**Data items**

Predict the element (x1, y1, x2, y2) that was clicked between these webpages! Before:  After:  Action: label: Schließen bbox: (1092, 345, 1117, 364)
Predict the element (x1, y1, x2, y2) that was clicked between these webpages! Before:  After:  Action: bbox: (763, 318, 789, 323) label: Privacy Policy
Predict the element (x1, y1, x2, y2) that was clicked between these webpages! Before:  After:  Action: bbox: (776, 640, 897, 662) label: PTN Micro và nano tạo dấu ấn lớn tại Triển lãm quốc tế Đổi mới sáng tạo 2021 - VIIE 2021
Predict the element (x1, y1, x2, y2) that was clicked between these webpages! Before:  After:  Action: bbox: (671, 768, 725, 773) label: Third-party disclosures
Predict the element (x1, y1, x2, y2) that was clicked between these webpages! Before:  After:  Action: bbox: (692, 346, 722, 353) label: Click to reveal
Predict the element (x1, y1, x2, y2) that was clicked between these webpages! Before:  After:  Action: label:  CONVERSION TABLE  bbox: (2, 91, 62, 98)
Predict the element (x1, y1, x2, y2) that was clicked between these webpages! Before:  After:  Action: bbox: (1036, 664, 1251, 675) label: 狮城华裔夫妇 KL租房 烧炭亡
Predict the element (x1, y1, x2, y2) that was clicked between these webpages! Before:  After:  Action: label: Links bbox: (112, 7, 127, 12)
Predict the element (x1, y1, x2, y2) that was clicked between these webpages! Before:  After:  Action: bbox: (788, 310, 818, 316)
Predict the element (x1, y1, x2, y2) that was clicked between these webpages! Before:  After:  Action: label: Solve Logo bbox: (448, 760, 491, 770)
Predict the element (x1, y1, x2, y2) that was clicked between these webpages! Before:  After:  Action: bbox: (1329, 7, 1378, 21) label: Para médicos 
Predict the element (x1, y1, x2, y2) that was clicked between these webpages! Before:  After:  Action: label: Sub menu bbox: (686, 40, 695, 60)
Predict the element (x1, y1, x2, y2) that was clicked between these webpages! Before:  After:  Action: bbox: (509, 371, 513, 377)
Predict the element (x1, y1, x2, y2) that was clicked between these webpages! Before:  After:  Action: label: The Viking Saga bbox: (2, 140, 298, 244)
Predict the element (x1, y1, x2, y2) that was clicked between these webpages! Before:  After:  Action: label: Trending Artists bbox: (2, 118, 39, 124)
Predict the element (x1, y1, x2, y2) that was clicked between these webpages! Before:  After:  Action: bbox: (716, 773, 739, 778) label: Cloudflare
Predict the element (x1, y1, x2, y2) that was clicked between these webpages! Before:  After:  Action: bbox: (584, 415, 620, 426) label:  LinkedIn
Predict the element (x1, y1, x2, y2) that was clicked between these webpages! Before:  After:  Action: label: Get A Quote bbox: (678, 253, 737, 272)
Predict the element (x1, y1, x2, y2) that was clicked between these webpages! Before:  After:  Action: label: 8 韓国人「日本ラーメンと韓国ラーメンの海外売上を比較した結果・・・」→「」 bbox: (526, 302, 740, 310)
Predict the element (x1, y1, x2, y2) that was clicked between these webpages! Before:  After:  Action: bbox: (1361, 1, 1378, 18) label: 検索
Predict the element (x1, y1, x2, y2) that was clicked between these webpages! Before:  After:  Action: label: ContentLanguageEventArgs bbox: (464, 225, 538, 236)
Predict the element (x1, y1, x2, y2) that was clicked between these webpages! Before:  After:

**PROBLEM TO SOLVE**
Can you output the records from the line containing "225, 538, 236)" through the last line of the records, both included, as a JSON list of strings with one string per line and blank lines omitted?

**WORKED ANSWER**
[
  "Predict the element (x1, y1, x2, y2) that was clicked between these webpages! Before:  After:  Action: label: ContentLanguageEventArgs bbox: (464, 225, 538, 236)",
  "Predict the element (x1, y1, x2, y2) that was clicked between these webpages! Before:  After:"
]